Below are the records; give again exactly the line with "one-year change tile", the line with "Select the #1", and each line that lies between them, and nothing besides.
Top of RECORDS FOR THE EXERCISE
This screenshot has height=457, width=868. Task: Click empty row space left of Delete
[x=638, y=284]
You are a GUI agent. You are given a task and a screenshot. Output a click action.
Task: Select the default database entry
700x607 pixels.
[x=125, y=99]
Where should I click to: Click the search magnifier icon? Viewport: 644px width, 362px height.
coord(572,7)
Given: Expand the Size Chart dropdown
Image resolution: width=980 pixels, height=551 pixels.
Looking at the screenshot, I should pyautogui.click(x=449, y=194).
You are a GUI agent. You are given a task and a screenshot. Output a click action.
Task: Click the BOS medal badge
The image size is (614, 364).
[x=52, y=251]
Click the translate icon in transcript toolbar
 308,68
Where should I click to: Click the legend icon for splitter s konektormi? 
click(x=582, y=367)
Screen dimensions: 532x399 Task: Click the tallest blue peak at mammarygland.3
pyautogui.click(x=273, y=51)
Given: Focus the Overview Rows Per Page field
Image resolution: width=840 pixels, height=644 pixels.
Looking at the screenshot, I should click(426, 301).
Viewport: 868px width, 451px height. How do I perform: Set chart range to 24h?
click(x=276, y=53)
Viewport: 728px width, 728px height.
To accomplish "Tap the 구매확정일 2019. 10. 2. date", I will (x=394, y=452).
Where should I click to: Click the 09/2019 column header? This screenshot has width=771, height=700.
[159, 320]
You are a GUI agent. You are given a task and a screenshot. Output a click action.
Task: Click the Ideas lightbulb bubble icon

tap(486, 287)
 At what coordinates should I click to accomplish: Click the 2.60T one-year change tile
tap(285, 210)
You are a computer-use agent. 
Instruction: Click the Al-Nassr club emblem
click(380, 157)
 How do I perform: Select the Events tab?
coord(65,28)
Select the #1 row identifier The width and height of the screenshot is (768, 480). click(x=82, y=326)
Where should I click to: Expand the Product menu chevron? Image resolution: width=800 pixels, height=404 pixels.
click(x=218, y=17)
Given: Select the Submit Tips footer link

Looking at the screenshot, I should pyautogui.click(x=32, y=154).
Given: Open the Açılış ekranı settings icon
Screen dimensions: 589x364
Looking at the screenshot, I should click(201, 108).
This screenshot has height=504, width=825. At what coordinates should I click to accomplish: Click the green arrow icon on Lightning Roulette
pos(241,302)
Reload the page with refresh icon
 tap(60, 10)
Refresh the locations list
Bottom of RECORDS FOR THE EXERCISE
■ ANSWER AREA
 At what coordinates should I click to accomplish: Click the 2.60T one-year change tile
tap(285, 210)
You are a computer-use agent. 
Instruction: Click the Al-Nassr club emblem
click(380, 157)
 How do I perform: Select the Events tab?
coord(65,28)
Select the #1 row identifier The width and height of the screenshot is (768, 480). click(x=82, y=326)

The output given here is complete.